Work request:
Change "pixels" to "px" in the stretch from the line containing "Image resolution: width=670" through the end of the lines, leaving everything else as it is, and give back only that stretch with the pictures left out.

Source data:
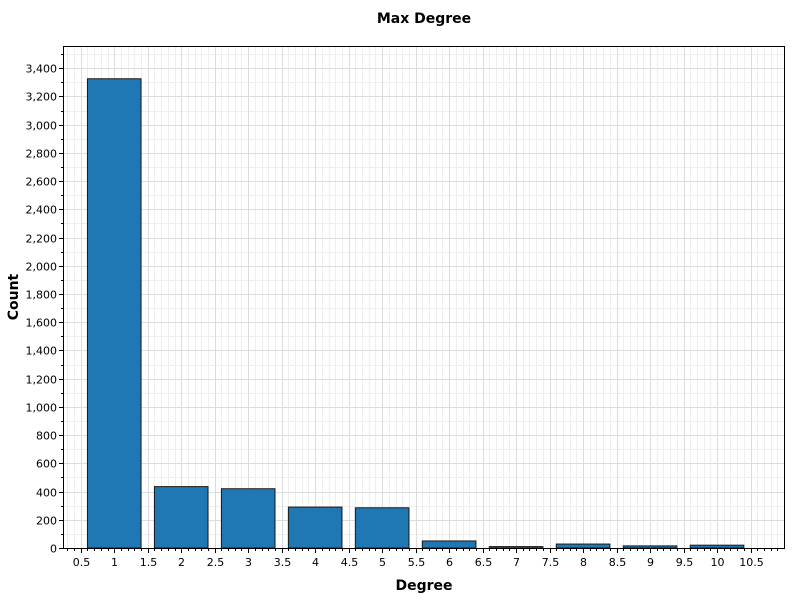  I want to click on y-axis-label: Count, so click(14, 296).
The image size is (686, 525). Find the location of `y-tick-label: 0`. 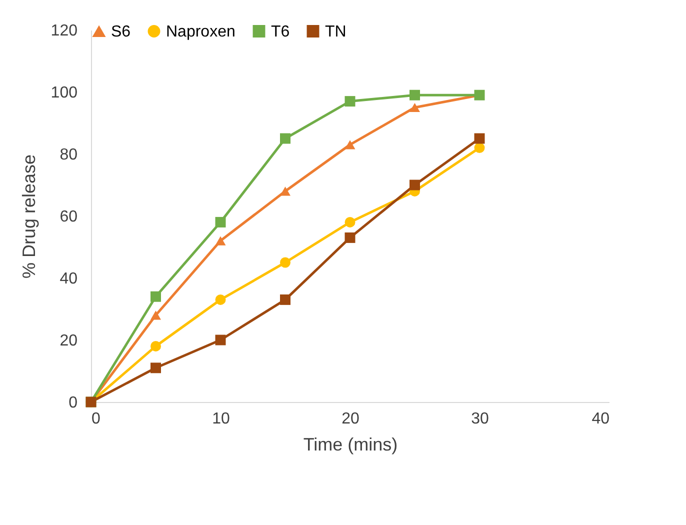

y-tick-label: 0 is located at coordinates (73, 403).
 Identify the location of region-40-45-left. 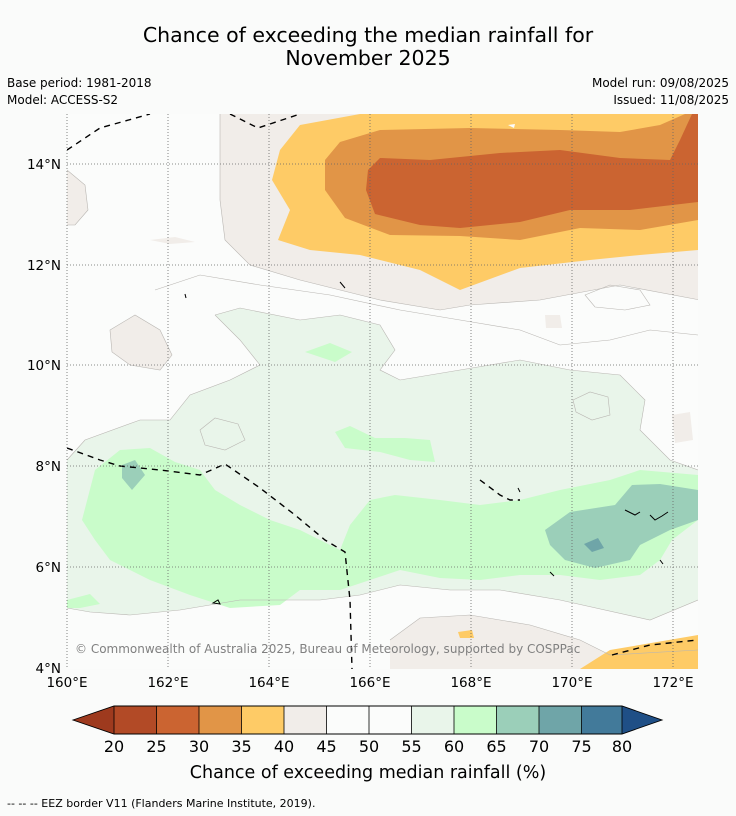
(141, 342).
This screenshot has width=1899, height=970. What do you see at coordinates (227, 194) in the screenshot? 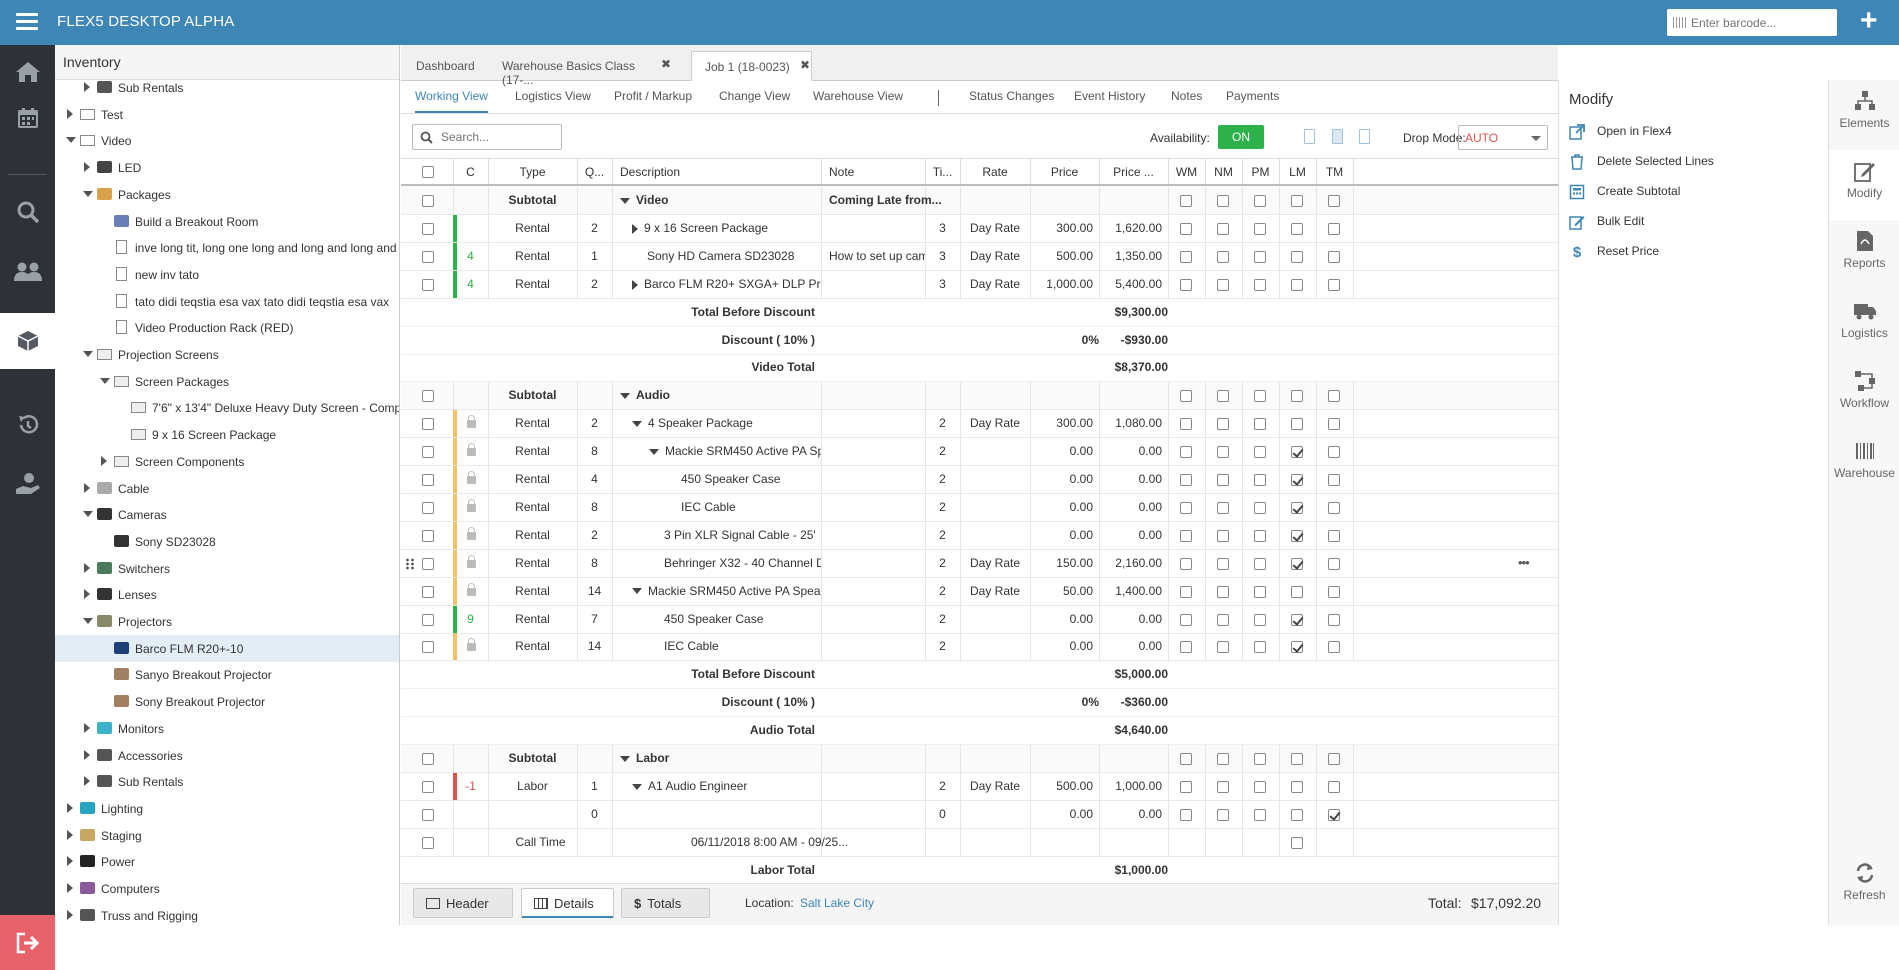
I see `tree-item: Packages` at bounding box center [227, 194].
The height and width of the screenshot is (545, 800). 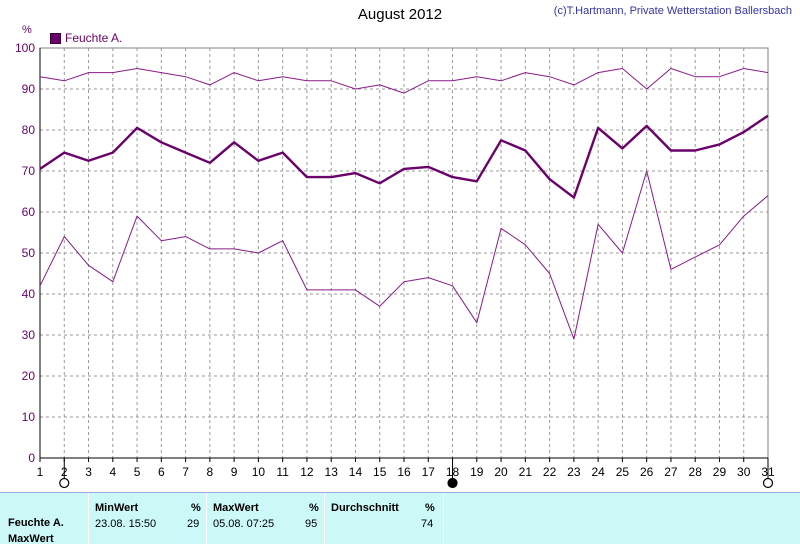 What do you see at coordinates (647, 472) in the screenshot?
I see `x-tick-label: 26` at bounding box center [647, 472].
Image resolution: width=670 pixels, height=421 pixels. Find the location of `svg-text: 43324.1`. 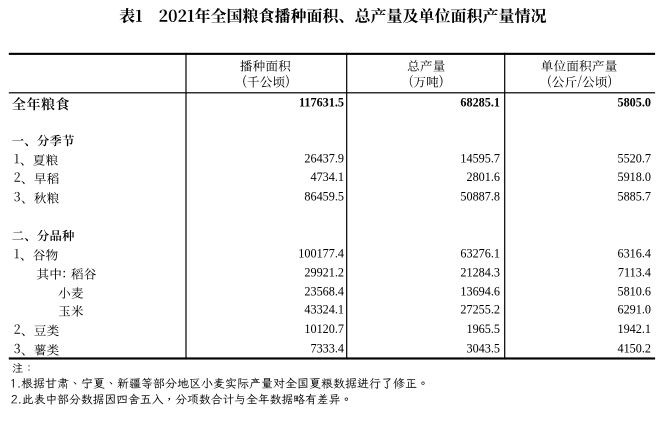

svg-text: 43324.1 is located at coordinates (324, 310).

Result:
Image resolution: width=670 px, height=421 px. Find the location of `svg-text: 43324.1`. 

svg-text: 43324.1 is located at coordinates (324, 310).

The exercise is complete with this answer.